Auf der akustischen Ebene wird die traditionelle Frauenrolle ausgedrückt (s. auch Unterpunkt „Lieder und ihre Bedeutung in Mulan“).

Auf der visuellen Ebene wird eine gewisse Ambivalenz ausgedrückt, da Mulan nicht glücklich auf ihr „Zurecht machen“ reagiert.

Obwohl Mulan die ganze Situation aufgezwungen wird, suggeriert das Lied Fröhlichkeit und Spaß. Als Frau zurechtgemacht zu werden soll also eigentlich (vor allem dem Zuschauer) Vergnügen bereiten.

Mulan, die in dieser Szene besonders deutlich symbolisch für die Frau an sich steht, wird zu einer Art Puppe, zu einem gesellschaftlichen Konstrukt gemacht.

Nachdem sie in der ersten beschriebenen Sequenz eine aktive Rolle übernimmt, wird sie in eine passive Rolle gedrängt.

Sequenz 3: Rettung des Kaisers

Filmsequenz: 1 Std. 06 Min. 32 Sek. – 1 Std. 07 Min. 20 Sek.

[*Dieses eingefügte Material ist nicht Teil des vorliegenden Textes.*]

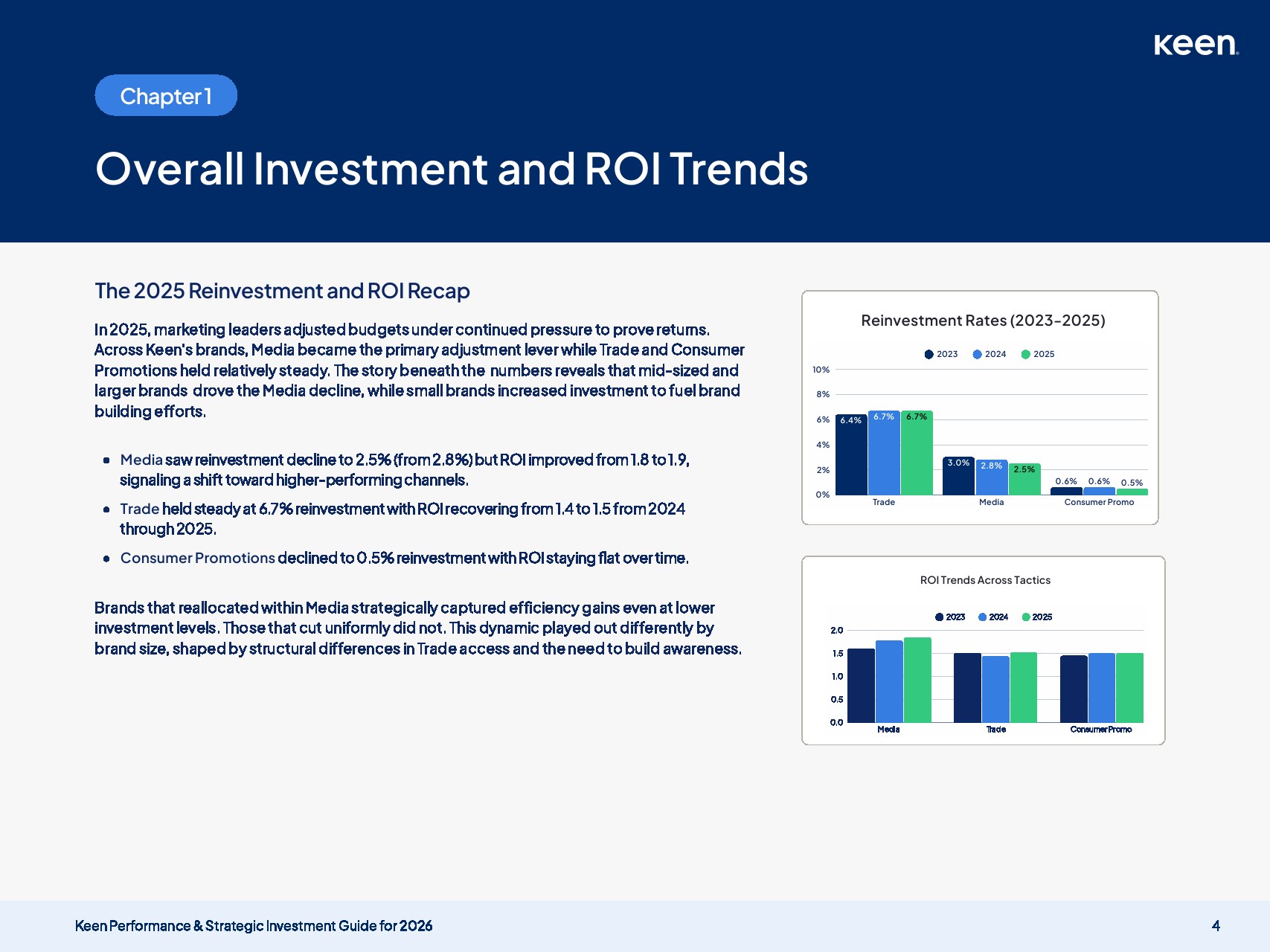
Task: Click the "Consumer Promotions" bullet heading
Action: tap(198, 559)
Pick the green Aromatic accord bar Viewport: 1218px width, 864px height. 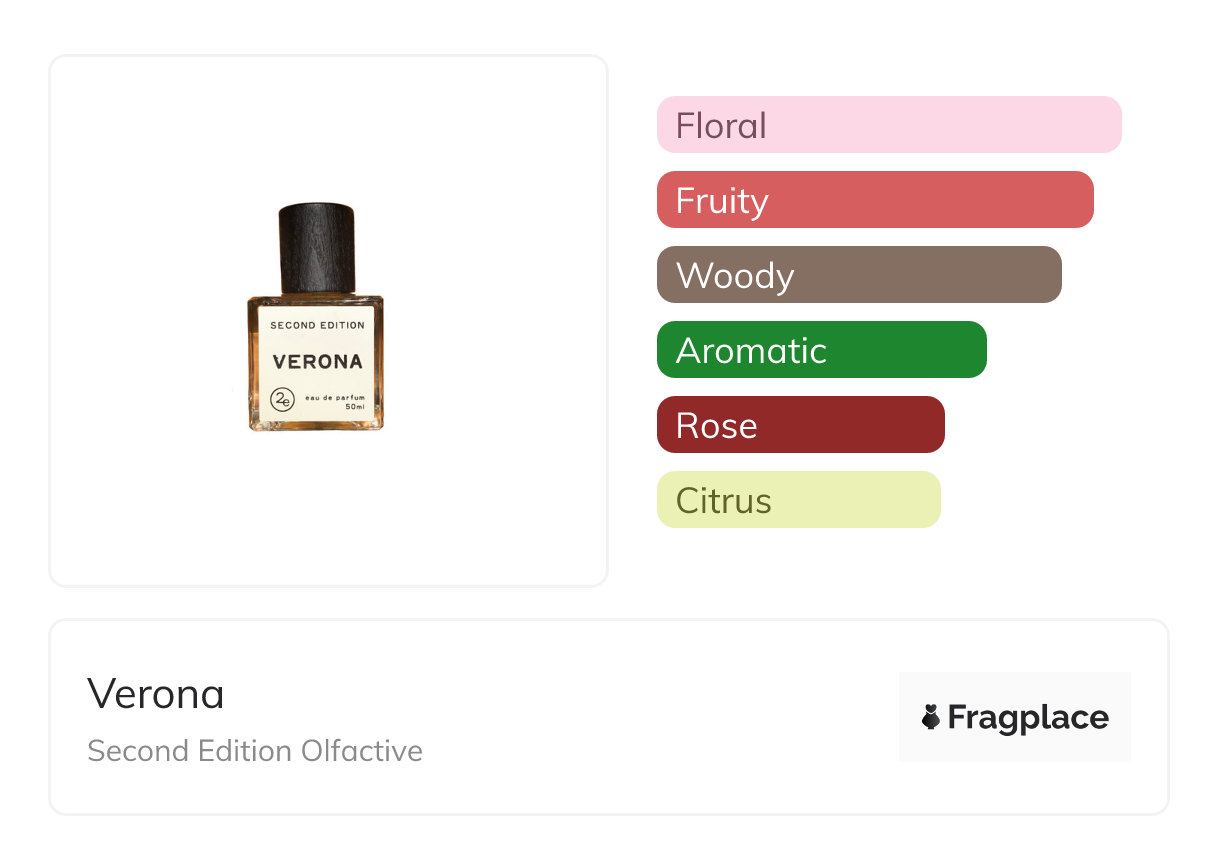[x=821, y=350]
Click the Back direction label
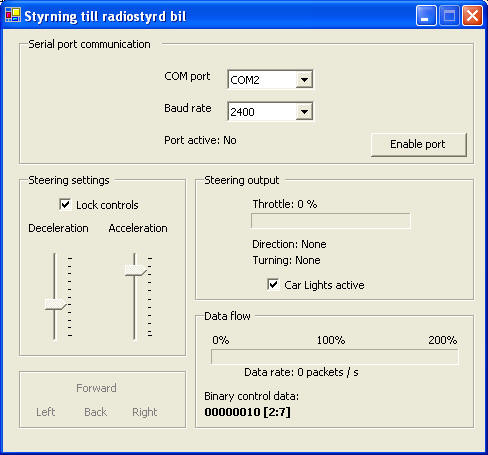The height and width of the screenshot is (455, 488). [96, 412]
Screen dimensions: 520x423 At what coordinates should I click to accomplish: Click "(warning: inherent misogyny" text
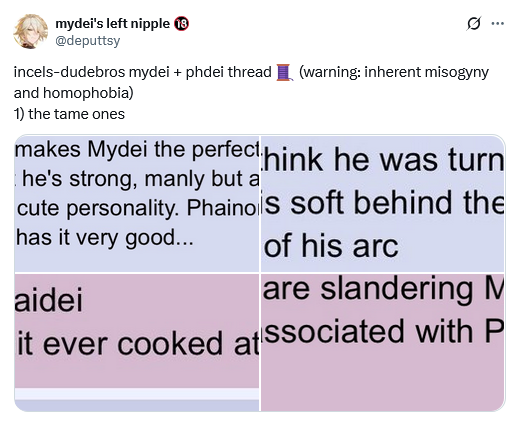394,72

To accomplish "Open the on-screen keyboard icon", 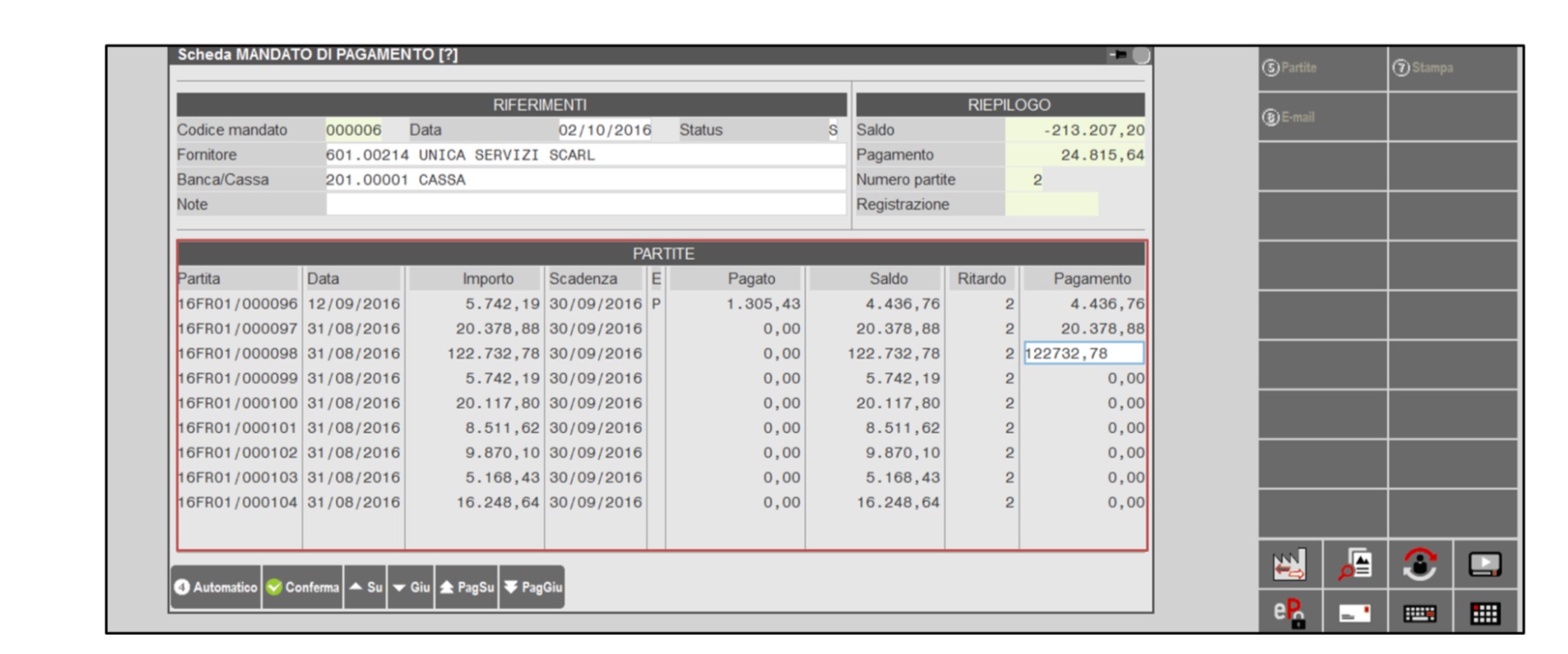I will (1420, 613).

denotative Ebene konnotative Ebene
Nachdem der Kaiser von den Hunnen in seinem eigenen Palast gefangen gehalten wird, versuchen Shang und weitere Soldaten der chinesischen Armee die Tore des Palastes mit Hilfe einer schweren Steinstatue (die sie als Rammbock benutzen) zu durchbrechen, um den Kaiser zu befreien. Mulan, die diese Szene beobachtet, kommt zu dem Schluss, dass es unmöglich ist auf diese Weise das Tor zu öffnen. Mulan entwickelt ihre eigene Idee und teilt diese den Soldaten mit. Sie ist völlig ungeschminkt, trägt eine graue Hose mit dazu passendem Oberteil und offene schwarze Haare. Ihre Kameraden folgen ihr spontan.
  • Versuch, das Tor mit der Steinstatue zu öffnen = rohe männliche Gewalt führt nicht zum Ziel
  • Mulans Idee = weiblicher Verstand ist hilfreicher als physische (männliche) Kraft
  • Mulans äußere Erscheinung = entspricht eher dem männlichen als dem weiblichen Kleidungsstil
  • offene Haare = Freiheit
  • ungeschminkt = natürlich, nicht dem weiblichen Standard entsprechend
  • spontanes Folgen der Kameraden = Mulan ist als Anführerin akzeptiert
Zu der Musik von "Jeder wird hier zum Mann" geben drei Soldaten Mulan ihre Waffen und ihre Rüstung. Als nächstes sieht man wie die drei Soldaten als Frauen verkleidet sind (weiß geschminktes Gesicht, Ohrringe, Hochsteckfrisuren, Kleider, Fächer) und sich stolz Mulan präsentieren. Mulan ist jetzt leicht geschminkt im blau-türkisen langen Kleid. Die drei Soldaten und Mulan nutzen ihre Stolen als Hilfe, um die Säulen der Palastmauer hochzuklettern. Shang gesellt sich die Methode befürwortend zu ihnen und nutzt statt seiner Stola seinem Umhang. Gemeinsam klettern sie die Säulen hinauf.
  • Musik "Jeder wird hier zum Mann" und Frauenverkleidung = wirft männliche Gender-Stereotyp um (ein echter Mann kann auch Frauenkleider tragen)
  • Abgeben ihrer Waffen und Rüstung = freiwillige symbolische Abgabe ihrer Männlichkeit
  • Mulan trägt türkisfarbenes Kleid = suggeriert, dass auch Mulan sich als Frau "verkleiden" muss
  • Stolen, Hochklettern der Säulen = weibliche Accessoires helfen bei der Erfüllung der Mission
  • Shangs Beteiligung = Mulans Fähigkeiten als Soldat und Anführer werden von ihm akzeptiert und respektiert, er benötigt ihre List, um sein Ziel zu erreichen
  • Shang ist nicht als Frau verkleidet und benutzt seinen Umhang um die Säulen hinauf zu klettern = zumindest äußerlich bewahrt sich der Protagonist seine „echte“ Männlichkeit, da er keine weiblichen Accessoires benötigt, um seine Mission zu erfüllen.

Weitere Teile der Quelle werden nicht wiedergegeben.